Em 1966, Inglaterra e Coreia do Norte, uma ditadura comunista liderada por Kim Il-Sung, um país tão longínquo e fechado ao mundo na altura como é hoje, não tinham relações diplomáticas. Como condição para participar no torneio, a equipa asiática teve de abdicar de ter o seu hino tocado antes dos jogos. Depois da eliminação frente a Portugal, os jogadores coreanos desapareceram e, durante décadas, pensou-se que tinham sido torturados pelo regime e enviados para campos de trabalhos forçados. Em 2002, por ocasião do Mundial organizado pelo Japão e pela Coreia do Sul, a história foi recuperada num documentário britânico, que reuniu os sobreviventes dessa equipa e promoveu o seu regresso a Middlesbrough.

Foi um dos autores desse documentário, Nick Bonner, que promoveu a digressão das Ladies à Coreia do Norte. Bonner dirige uma agência de viagens baseada em Pequim especialista em levar estrangeiros à Coreia do Norte e tem contactos privilegiados com as autoridades do país. Como todos os outros turistas que visitam o país de Kim Jong-Il, Marrie e as suas jogadoras tiveram de deixar os telemóveis em Pequim, mas puderam levar câmaras para filmar e tirar fotografias.

No primeiro dia, conta Marrie, depois de deixarem as bagagens no hotel, assistiram aos Mass Games, um evento anual realizado no país, em que 100 mil pessoas assistem no estádio a uma manifestação desportiva (não competitiva) de ginástica e dança envolvendo milhares de atletas em coreografias coloridas e complexas. O programa da visita era perfeitamente normal e intenso - “nunca parámos”, admite Marrie - para uma comitiva estrangeira e incluía encontros com governantes do país (aliás, conheceram os futebolistas sobreviventes da selecção de 1966), “cocktails” de confraternização com as equipas adversárias, visitas a escolas e excursões aos principais locais turísticos, sempre na companhia de três tradutores.

E a comida era do mais internacional possível.

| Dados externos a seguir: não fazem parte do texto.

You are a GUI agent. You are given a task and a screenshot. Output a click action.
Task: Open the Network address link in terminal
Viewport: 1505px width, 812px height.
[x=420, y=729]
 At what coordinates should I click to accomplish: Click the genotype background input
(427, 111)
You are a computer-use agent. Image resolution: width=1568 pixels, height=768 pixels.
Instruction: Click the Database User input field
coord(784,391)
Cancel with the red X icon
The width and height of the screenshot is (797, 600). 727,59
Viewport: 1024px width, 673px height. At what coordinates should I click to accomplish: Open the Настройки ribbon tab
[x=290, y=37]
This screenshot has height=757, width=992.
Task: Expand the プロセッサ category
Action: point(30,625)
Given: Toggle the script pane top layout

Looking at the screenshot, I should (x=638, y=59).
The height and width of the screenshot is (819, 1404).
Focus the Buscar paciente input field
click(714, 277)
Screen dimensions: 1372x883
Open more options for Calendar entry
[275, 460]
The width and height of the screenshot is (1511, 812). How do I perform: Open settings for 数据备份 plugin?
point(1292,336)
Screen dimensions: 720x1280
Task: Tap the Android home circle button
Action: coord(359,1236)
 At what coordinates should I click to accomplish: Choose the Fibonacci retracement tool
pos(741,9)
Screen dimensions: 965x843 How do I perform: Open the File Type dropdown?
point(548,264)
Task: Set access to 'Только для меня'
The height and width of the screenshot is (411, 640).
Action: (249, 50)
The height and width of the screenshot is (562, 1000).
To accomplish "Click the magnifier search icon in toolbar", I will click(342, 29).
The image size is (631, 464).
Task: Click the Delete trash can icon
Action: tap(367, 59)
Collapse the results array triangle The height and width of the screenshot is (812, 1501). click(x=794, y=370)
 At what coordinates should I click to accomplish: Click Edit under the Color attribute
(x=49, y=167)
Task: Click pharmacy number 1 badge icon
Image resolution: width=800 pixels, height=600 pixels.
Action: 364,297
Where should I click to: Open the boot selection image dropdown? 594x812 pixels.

Churrasco e pizza, esta na única pizzaria que existe na capital Pyongyang, aberta em 2009 depois de, segundo a versão oficial, Kim Jong-Il ter enviado cozinheiros coreanos a Itália para aprender a técnica dos italianos. Com sucesso, a julgar pela experiência de Marrie. “Era fantástica, como se fosse aqui. Exactamente a mesma coisa.”

Pioneiras

As Ladies foram a primeira equipa britânica a visitar a Coreia do Norte e o dia do segundo jogo (21 de Setembro) marcou o aniversário de dez anos de relações diplomáticas entre a Inglaterra e o país liderado por Kim Jong-Il (o líder apresentou-se ao país em 10 de Outubro último com o seu filho Kim Jong-un, recém-promovido a general de quatro estrelas e nomeado para o Governo e liderança do Partido dos Trabalhadores, num claro sinal de passagem de testemunho informal). Como operação de relações públicas, foi um grande sucesso, pelo menos a julgar pelas palavras de Peter Hughes, embaixador britânico em Pyongyang. “Estas raparigas conheceram mais coreanos e deram mais apertos de mão em cinco minutos que eu em dois anos”, declarou o diplomata.

Apesar de ter a consciência de que a Coreia do Norte é uma ditadura comunista, a treinadora das Ladies prefere não fazer comentários sobre a situação política. “Não tenho opinião sobre isso. Fomos para futebol e amizade e nada mais”, diz. Mas partilha algumas das suas observações no país que quase ninguém conhece. “Vi muitas pessoas a andar, bicicletas, eléctricos, muitos carros ocidentais, que provavelmente eram do Governo. São pobres, mas não miseráveis. Dá para perceber que não têm muita coisa. Espero que as minhas raparigas, que têm entre 17 e 25 anos, se apercebam da sorte que têm em viver no nosso país, onde têm tanto.” Uma viagem única? “Sim. Memórias fantásticas.”